O DIREITO À SAÚDE BUCAL NA ATENÇÃO PRIMÁRIA DE IMPERATRIZ (MA): UMA ANÁLISE JURÍDICO-EPIDEMIOLÓGICA (2018-2025)
DOI:
https://doi.org/10.56238/revgeov17n4-181Palavras-chave:
Direito Constitucional, Saúde Bucal, Mínimo Existencial, Tema 698 STF, Atenção PrimáriaResumo
Este estudo investiga a (in)efetividade do direito à saúde bucal na atenção primária de Imperatriz (MA) sob a ótica do Direito Constitucional e da Odontologia Sanitária. O problema de pesquisa questiona em que medida a oferta desses serviços, entre 2018 e 2025, garante o patamar do mínimo existencial frente ao dever estatal do Art. 196 da CRFB/88. O objetivo geral é avaliar a conformidade da rede municipal com os parâmetros constitucionais de universalidade e eficiência, a partir de indicadores epidemiológicos. A metodologia pauta-se no método dedutivo, com abordagem empírico-dogmática e levantamento quantitativo de dados secundários extraídos do sistema e-SUS (SISAB).

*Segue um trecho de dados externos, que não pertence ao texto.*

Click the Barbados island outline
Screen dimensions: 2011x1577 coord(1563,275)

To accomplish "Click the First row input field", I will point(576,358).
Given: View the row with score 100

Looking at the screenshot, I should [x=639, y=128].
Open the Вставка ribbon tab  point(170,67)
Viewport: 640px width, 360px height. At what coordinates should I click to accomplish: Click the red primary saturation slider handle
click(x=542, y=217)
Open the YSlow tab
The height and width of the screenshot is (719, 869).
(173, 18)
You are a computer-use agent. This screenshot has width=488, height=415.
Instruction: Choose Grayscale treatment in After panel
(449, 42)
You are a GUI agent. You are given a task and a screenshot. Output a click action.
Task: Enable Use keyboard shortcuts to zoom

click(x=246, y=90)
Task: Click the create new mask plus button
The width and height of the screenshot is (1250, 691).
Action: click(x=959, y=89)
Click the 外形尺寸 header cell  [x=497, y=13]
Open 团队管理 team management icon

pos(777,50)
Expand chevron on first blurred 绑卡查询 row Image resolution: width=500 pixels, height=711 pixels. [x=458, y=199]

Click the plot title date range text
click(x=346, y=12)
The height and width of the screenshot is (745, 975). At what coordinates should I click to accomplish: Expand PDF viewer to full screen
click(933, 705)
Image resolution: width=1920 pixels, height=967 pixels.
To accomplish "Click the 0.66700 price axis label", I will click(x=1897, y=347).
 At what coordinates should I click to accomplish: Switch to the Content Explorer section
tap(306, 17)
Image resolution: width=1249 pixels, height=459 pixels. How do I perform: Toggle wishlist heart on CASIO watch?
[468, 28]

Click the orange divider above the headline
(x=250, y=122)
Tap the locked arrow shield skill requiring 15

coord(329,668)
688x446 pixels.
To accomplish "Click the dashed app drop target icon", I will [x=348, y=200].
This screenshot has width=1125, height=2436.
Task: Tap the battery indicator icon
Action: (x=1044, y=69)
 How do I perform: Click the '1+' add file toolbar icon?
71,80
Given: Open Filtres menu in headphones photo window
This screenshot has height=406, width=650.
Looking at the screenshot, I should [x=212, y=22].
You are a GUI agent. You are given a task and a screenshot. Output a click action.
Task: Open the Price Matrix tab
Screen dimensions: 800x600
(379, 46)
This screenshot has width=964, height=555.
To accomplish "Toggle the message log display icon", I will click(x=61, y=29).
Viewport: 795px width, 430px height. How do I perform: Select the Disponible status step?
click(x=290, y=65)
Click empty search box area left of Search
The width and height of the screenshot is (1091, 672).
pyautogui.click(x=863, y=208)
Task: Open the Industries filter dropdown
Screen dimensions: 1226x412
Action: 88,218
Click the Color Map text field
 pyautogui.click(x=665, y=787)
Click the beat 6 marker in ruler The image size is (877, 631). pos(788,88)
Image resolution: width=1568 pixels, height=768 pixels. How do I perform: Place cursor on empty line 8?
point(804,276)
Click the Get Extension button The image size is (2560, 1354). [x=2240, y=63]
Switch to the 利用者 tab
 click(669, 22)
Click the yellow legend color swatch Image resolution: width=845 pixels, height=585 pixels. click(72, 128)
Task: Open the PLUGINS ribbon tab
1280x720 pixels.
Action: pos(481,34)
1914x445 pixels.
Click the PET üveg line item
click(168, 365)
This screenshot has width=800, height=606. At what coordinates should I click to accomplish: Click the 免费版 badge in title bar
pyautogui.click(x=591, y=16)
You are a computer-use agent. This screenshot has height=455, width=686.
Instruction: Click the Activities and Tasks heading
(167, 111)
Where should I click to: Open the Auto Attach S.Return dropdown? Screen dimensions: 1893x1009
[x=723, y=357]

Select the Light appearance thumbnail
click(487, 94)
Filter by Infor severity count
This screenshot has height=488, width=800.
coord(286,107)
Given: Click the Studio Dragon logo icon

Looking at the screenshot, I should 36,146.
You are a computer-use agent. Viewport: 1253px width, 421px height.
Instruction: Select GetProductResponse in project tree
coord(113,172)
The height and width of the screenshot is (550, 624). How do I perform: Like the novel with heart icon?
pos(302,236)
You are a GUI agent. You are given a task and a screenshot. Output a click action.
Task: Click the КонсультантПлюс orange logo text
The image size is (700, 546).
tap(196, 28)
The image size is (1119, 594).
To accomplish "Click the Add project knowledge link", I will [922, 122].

Os resultados revelam uma cobertura populacional média crítica, inferior a 6%, com uma queda abrupta de produtividade em 2024 (3,77%) seguida de recuperação em 2025 (6,28%), além da predominância de procedimentos curativos (exodontias) sobre os preventivos. Na discussão, confrontam-se esses achados com o entendimento do STF no Tema 698 de Repercussão Geral, caracterizando uma omissão estatal injustificada pela instabilidade na continuidade do serviço. Conclui-se que o Mínimo Existencial e o Princípio da Eficiência são vulnerabilizados pela gestão municipal, sendo imperativa a intervenção via Termo de Ajustamento de Conduta (TAC) para assegurar a regularidade e a universalidade do acesso à saúde bucal.